Lors des pontes, il est remarquable de constater comment la femelle obstrue l'orifice de sa cachette avec son corps, empêchant ainsi toute prédation venue de l'extérieur.

Les jeunes sont vite indépendants et perdent donc rapidement le bénéfice de la protection parentale. De plus comme leur croissance est extrêmement lente ils arrivent rarement au stade adulte en bac communautaire. Par conséquent si l'on souhaite espérer perpétuer l'espèce il sera indispensable de prélever les jeunes pour effectuer un élevage en bac spécifique. Ce prélèvement ne pose pas de problème. Il suffit de sortir la coquille ou la roche dans laquelle la femelle est cachée pour la vider dans le bac d'élevage, 8 à 10 jours après la ponte (estimée quand la femelle n'est plus observée dans l'aquarium). Evidemment si la roche pèse 25 kg c'est problématique. Ce qui est également problématique c'est de réussir à sortir les larves alors que la femelle s'obstine à fermer l'orifice ; avec une grosse coquille ça se passe bien mais dans une petite coquille ou un petit trou de 2 cm d'ouverture dans une roche ça se corse sérieusement. Il est toutefois possible de prélever une centaine de jeunes qui vous laisseront tout loisir de les observer puisque leur croissance est tellement lente qu'il ne faudra guère envisager de vous en débarrasser avant l'âge de un an, ils mesureront alors environ 4 à 5 cm ! A déconseiller à ceux qui veulent "faire du fric" !
 

La deuxième espèce, N. furcifer, est certainement encore plus remarquable.
 
Ce qui la caractérise c'est avant tout sa queue largement bifide et la bosse sur la nuque des grands mâles qui peuvent atteindre près de 20 cm. Certes ses couleurs ne sont pas particulièrement remarquables, seul l'œil turquoise cerclé de jaune ressort sur une robe quasiment uniformément brune. Le comportement est très particulier. Un peu comme les Julidochromis, ce poisson vit le ventre collé en permanence au substrat et ceci le long des pentes rocheuses et dans les anfractuosités. Il peut ainsi être vu la tête en bas le long de grosses roches ou le ventre en l'air sur le plafond d'une grotte. 
C'est donc, contrairement au précédent, un poisson discret vivant souvent caché. Toutefois, quand il se sent en sécurité, il n'hésite pas à s'aventurer hors de sa demeure pour parcourir l'aquarium à quelques centimètres au-dessus du fond.
Les formes nordiques et septentrionales sont légèrement différentes par leur coloration.
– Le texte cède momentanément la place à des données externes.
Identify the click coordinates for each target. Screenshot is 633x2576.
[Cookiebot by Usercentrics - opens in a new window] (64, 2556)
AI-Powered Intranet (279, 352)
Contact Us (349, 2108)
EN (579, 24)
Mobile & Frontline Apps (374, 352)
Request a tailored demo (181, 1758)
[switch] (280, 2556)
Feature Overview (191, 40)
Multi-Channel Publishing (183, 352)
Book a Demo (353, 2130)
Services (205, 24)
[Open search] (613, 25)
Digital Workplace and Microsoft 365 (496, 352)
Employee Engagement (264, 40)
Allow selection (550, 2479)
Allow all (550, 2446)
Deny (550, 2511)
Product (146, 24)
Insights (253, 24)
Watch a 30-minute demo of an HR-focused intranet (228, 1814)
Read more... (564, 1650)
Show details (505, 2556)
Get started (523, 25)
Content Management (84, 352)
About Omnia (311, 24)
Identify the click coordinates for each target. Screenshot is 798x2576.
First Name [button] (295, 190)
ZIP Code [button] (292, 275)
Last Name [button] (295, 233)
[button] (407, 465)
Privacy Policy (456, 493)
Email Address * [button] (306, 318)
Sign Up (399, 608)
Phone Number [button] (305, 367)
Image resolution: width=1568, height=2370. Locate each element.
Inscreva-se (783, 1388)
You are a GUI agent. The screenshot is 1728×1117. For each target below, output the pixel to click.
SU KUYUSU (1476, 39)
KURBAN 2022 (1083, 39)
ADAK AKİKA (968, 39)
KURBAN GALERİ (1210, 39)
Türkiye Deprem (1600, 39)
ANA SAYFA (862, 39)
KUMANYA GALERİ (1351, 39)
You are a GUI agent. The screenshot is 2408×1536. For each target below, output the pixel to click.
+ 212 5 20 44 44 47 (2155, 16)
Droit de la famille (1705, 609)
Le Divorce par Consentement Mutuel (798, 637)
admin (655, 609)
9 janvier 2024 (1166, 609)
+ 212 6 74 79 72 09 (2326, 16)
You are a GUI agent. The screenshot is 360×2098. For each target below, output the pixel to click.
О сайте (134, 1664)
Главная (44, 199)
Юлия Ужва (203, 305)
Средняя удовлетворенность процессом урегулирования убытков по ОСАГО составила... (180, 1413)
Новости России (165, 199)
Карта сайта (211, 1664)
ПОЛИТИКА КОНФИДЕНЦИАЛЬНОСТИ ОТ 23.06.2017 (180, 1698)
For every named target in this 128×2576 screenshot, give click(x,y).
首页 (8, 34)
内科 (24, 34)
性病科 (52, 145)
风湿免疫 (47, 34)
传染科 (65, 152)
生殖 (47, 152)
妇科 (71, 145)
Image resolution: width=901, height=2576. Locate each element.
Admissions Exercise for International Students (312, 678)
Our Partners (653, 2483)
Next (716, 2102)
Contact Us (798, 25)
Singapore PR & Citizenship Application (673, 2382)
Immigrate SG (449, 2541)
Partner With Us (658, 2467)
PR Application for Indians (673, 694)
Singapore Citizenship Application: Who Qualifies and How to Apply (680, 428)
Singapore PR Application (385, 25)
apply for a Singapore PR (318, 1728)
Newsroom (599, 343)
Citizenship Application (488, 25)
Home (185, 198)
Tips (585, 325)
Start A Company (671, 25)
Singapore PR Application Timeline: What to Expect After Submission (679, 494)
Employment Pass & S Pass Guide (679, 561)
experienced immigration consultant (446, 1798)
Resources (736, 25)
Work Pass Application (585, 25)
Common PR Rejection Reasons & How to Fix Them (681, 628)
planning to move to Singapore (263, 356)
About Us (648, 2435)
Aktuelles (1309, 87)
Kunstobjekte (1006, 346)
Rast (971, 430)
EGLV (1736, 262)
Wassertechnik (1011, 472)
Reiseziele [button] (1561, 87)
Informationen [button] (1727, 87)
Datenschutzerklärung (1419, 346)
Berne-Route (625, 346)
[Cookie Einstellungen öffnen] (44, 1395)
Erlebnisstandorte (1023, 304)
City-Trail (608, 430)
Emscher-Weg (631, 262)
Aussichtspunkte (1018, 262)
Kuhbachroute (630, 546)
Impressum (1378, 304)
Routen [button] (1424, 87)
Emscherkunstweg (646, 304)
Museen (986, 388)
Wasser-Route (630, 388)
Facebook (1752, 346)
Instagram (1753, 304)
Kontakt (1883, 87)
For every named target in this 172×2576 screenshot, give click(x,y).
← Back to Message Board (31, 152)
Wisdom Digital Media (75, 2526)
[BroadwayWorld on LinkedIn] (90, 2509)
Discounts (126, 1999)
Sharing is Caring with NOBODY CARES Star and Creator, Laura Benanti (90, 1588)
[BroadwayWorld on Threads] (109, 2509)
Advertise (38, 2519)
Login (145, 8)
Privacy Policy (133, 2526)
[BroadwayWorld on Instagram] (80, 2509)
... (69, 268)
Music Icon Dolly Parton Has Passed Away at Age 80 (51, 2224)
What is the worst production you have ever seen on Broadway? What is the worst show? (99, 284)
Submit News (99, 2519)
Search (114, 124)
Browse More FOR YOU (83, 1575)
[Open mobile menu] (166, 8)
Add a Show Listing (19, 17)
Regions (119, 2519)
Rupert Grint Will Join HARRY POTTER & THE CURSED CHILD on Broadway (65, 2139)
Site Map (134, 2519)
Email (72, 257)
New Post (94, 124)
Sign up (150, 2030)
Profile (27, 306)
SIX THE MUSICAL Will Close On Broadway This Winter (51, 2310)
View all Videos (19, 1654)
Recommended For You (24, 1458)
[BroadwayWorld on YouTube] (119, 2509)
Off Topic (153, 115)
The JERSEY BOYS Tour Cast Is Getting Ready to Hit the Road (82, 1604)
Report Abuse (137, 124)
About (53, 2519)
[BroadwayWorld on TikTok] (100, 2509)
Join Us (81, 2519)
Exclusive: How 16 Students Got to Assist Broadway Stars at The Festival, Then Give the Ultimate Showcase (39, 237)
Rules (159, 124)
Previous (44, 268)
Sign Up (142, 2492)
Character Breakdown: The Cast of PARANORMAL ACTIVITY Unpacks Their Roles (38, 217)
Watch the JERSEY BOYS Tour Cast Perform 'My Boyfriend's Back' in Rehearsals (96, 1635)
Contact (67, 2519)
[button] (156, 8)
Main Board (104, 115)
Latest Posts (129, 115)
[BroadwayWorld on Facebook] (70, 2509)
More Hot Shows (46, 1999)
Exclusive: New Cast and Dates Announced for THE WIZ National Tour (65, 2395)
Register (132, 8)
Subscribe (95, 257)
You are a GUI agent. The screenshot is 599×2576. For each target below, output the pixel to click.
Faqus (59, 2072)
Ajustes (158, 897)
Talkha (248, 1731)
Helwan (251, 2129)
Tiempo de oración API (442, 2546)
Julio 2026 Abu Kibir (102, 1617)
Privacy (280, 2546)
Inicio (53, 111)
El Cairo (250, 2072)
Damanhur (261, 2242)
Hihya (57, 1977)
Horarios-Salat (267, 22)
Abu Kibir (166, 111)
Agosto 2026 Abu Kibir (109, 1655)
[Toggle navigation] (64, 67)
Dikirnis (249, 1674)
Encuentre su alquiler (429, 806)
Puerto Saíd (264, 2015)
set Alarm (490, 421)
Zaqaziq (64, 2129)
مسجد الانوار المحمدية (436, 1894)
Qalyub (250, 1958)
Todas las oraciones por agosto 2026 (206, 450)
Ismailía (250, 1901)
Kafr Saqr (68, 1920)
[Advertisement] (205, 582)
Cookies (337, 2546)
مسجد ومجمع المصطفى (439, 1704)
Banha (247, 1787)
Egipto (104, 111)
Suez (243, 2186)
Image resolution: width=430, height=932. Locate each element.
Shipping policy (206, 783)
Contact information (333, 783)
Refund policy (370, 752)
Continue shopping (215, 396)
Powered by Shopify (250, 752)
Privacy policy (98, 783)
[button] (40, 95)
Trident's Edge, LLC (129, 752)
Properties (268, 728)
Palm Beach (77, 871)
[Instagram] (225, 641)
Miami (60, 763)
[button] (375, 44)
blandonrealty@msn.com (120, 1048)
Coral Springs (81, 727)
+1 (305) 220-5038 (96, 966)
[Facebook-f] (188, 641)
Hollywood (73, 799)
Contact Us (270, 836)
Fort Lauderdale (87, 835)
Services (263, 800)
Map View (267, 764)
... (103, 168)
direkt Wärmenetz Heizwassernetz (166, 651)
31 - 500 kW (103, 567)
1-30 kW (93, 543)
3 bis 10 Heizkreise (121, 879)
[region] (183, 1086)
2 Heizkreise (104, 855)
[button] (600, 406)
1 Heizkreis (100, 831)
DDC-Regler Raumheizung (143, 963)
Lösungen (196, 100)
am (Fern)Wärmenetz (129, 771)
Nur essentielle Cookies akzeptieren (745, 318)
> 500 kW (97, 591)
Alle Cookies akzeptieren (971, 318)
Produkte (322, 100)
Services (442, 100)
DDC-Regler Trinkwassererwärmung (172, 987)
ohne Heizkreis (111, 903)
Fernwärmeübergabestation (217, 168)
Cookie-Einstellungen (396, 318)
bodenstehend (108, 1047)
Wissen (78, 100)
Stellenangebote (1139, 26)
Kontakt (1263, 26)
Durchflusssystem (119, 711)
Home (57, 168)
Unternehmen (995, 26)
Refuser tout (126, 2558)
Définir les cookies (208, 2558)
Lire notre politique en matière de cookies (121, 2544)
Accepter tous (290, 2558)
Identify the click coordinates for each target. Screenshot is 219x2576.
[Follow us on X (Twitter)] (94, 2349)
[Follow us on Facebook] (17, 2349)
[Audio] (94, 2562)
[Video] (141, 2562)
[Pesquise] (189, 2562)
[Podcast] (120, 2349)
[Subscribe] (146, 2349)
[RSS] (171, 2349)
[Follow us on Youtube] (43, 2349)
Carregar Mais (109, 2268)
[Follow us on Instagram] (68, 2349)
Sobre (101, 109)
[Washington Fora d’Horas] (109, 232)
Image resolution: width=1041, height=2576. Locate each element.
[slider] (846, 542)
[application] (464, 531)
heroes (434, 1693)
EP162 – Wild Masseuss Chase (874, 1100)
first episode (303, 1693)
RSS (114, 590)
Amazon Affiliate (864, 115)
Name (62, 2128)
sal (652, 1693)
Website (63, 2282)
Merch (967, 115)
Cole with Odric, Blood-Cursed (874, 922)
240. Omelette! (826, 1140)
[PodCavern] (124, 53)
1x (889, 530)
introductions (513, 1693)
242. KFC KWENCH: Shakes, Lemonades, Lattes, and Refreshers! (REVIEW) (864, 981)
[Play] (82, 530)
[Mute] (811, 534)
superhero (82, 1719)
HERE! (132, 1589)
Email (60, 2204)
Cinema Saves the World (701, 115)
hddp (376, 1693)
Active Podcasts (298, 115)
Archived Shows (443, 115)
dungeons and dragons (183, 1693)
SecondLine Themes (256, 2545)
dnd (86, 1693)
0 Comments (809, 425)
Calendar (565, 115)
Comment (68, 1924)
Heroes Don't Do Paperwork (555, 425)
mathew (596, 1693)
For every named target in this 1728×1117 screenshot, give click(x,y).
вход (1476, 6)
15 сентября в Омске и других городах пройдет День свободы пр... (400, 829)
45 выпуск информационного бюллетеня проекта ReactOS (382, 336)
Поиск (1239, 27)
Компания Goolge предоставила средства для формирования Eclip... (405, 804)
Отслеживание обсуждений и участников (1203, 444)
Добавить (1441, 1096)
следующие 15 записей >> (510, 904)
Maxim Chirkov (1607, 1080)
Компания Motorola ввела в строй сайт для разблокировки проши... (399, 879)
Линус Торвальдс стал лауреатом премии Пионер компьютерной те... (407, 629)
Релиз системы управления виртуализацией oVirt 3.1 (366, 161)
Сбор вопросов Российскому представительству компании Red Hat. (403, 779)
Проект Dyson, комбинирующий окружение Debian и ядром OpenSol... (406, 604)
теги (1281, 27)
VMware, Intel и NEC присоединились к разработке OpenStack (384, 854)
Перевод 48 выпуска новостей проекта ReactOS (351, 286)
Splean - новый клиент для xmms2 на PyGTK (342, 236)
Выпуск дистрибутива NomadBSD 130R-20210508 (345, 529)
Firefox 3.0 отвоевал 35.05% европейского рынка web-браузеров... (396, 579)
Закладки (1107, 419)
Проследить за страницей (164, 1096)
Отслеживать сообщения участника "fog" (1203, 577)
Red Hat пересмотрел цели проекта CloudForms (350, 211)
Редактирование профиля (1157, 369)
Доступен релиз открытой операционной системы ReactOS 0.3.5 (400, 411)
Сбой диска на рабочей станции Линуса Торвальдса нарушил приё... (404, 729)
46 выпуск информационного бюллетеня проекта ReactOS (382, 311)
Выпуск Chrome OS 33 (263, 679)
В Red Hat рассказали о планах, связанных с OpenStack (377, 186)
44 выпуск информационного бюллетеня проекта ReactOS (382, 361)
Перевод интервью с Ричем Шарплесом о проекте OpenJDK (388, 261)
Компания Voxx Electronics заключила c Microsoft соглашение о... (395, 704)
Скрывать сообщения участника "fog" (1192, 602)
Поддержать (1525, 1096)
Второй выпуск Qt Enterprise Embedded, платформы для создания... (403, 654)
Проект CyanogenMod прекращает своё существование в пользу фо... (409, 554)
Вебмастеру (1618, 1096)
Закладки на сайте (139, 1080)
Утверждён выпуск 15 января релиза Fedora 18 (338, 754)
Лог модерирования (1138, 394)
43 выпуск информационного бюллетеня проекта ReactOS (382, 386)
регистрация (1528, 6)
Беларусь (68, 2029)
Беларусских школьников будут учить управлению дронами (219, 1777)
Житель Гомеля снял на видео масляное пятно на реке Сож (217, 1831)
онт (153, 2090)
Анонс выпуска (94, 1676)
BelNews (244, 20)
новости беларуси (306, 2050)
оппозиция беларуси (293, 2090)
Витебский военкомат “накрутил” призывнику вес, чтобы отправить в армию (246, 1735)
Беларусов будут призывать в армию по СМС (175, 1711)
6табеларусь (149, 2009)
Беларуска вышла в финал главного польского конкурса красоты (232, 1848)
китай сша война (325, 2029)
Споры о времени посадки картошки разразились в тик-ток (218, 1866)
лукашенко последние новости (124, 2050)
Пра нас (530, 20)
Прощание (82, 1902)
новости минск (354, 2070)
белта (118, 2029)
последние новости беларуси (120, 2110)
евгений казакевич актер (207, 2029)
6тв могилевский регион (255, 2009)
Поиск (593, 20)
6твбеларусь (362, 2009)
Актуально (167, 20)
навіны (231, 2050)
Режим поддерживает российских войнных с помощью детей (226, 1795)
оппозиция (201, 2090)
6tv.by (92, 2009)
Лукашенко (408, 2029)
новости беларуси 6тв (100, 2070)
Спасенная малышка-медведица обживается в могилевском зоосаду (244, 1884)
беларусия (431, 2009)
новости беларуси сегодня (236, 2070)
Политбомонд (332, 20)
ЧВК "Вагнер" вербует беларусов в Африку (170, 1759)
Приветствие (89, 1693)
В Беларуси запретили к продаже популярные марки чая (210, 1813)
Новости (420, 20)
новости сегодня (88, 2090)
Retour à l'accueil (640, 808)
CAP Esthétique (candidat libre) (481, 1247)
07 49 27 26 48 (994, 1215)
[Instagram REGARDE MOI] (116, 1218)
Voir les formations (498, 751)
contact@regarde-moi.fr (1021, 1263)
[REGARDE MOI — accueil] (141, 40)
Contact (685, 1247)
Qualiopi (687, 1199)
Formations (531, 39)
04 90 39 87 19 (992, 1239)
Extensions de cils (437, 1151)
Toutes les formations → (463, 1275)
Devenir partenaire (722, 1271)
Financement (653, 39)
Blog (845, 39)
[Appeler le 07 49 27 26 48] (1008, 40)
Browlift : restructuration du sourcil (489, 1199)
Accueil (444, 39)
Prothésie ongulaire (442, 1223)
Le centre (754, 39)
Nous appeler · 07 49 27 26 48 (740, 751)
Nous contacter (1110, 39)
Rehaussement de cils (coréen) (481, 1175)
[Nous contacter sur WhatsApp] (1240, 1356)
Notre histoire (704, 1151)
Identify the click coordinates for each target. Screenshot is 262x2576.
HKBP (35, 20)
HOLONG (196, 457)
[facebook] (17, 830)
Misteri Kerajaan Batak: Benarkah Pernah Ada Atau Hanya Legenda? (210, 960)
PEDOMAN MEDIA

Ce poisson est, malheureusement, assez peu prisé. En effet, son aspect dans le commerce aquariophile est souvent assez peu avenant : souvent collé au sol et amaigri, il fait davantage penser à un poisson malade dont la vessie natatoire aurait un problème, ce qui est d'ailleurs souvent le cas. Lors de l'achat, le choix se portera sur des sujets collés aux vitres latérales, ou au filtre intérieur, des bacs de ventes plutôt qu'aux sujets posés sur le fond. Quand on a la chance de tomber sur des sujets sains, ce poisson apportera beaucoup de satisfactions. Certes souvent très discret, caché derrière une grande pierre par exemple, il peut devenir progressivement beaucoup moins farouche et son apparition majestueuse est alors une source de fierté.

La ponte a lieu sur un support vertical situé sur le territoire de la femelle (toujours beaucoup plus discrète que le mâle), les œufs y sont déposés puis attentivement surveillés par la mère, le mâle se limitant à la fécondation. La surveillance maternelle est très efficace et le moindre intrus est très violemment chassé, comme la dame est dotée d'une double paire de canines bien développées, il n'y revient que rarement. Cette surveillance dure environ un mois, jusqu'à la ponte suivante. Le seul problème que peut poser l'élevage est la forte agressivité intraspécifique, même chez les jeunes. Il faudra donc leur accorder un bac d'élevage assez spacieux et les tenir en compagnie de jeunes poissons un peu remuants qui feront diversion (ça marche bien avec de jeunes M'bunas).

Contrairement à l'espèce précédente, la croissance des jeunes est tout à fait satisfaisante. Ceux-ci évoluent à proximité immédiate des roches, se faufilant dans les failles à la moindre alerte.

Ces deux espèces fort intéressantes nécessiteront une bonne période d'acclimatation au cours de laquelle leur alimentation sera soignée, ceci est un des critères de réussite indispensables car les sujets commercialisés sont dans leur grande majorité sauvages, les reproductions étant encore assez rares.